**Problem description**
When you reach the line in the data below that contains "Viewport: 1000px width, 600px height.", please start repeating lines exactly, and stop after the line that contains "The height and", repeating nothing else.

**Records supplied**

>>>

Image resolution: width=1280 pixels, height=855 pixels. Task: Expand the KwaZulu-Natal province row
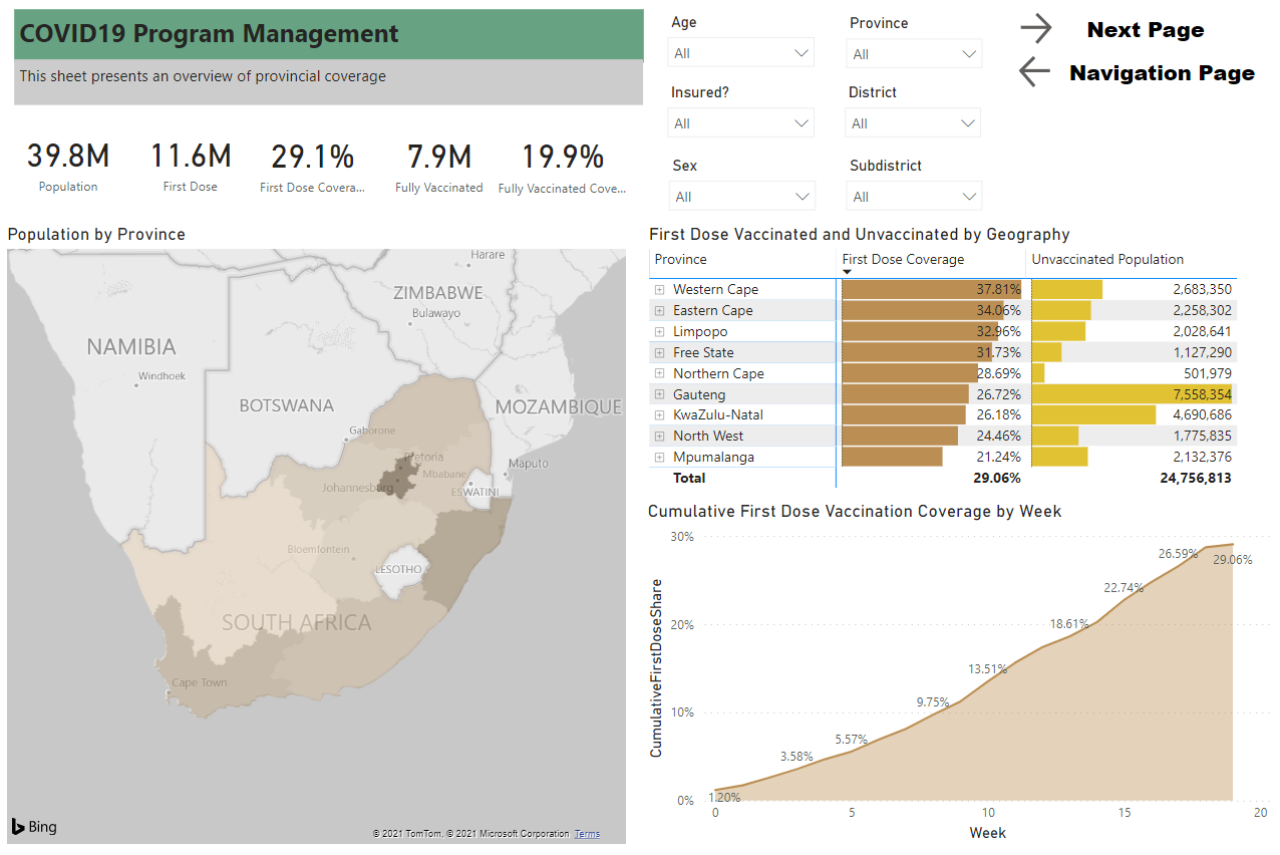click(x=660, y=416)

<<<
>>>

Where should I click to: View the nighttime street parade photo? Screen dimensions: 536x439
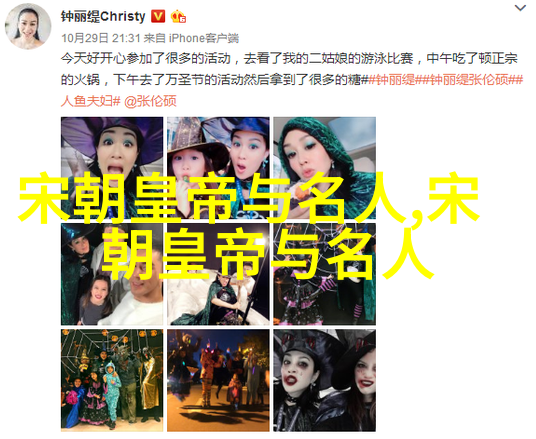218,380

<<<
>>>

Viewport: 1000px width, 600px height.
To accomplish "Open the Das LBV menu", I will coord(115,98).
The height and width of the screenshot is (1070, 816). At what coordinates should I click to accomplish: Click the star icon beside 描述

<<<

**Solution to this problem**
Viewport: 1000px width, 600px height.
To accomplish "Open the Das LBV menu", I will coord(115,98).
The height and width of the screenshot is (1070, 816). At what coordinates should I click to accomplish: Click the star icon beside 描述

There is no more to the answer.